The problem: Check each line below for the word "screenshot", and copy those that have it.

Material supplied:
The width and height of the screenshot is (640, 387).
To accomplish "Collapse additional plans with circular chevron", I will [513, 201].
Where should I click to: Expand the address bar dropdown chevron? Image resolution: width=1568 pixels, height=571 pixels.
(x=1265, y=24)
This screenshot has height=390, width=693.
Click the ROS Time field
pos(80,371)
* * *
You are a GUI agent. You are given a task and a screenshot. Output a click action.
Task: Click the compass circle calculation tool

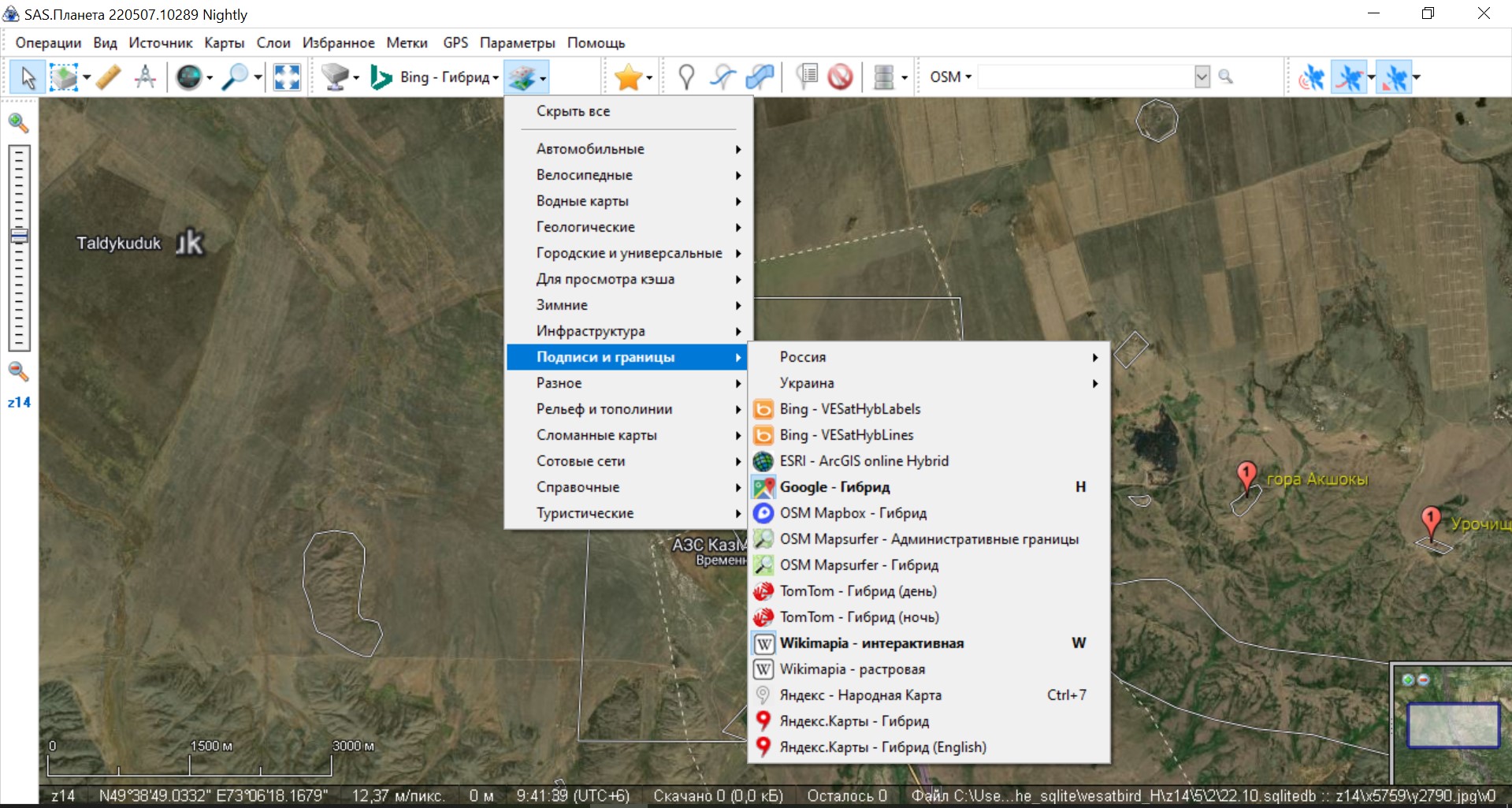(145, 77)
==
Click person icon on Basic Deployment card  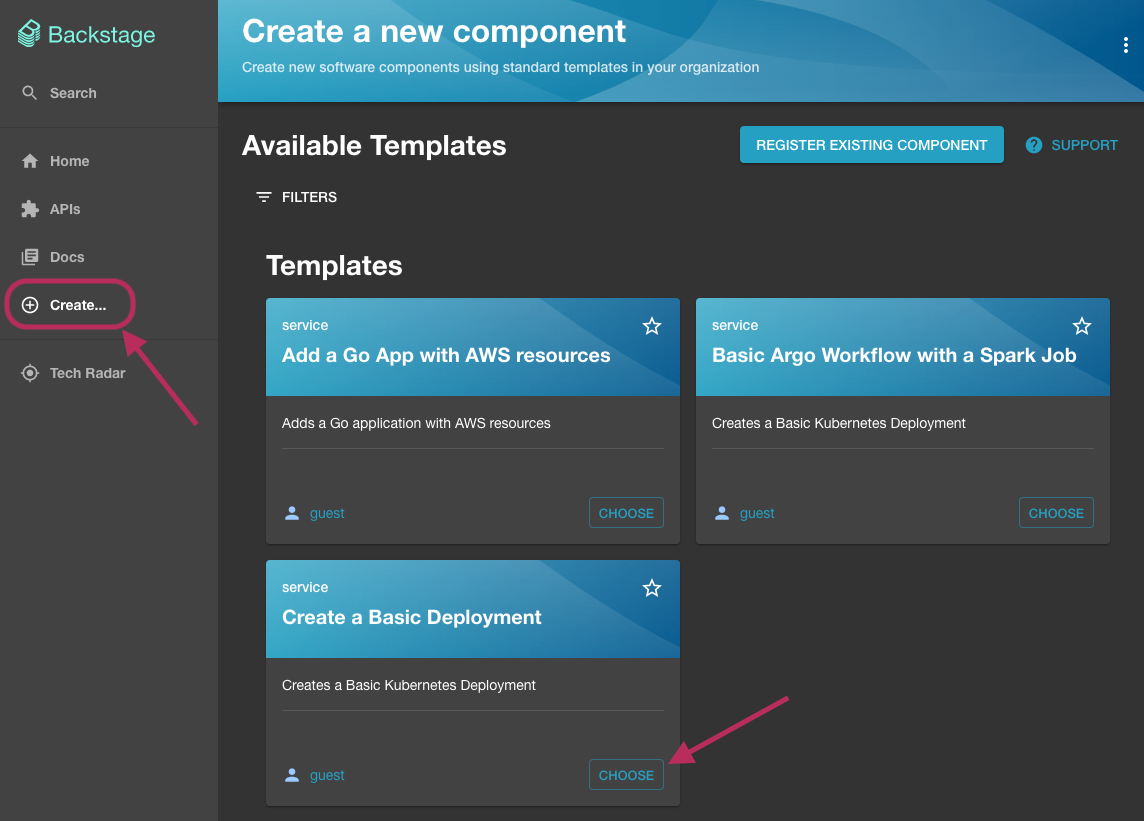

Solution to the exercise:
The width and height of the screenshot is (640, 387).
This screenshot has height=390, width=693.
You are a GUI agent. You are given a task and a screenshot. Output a click action.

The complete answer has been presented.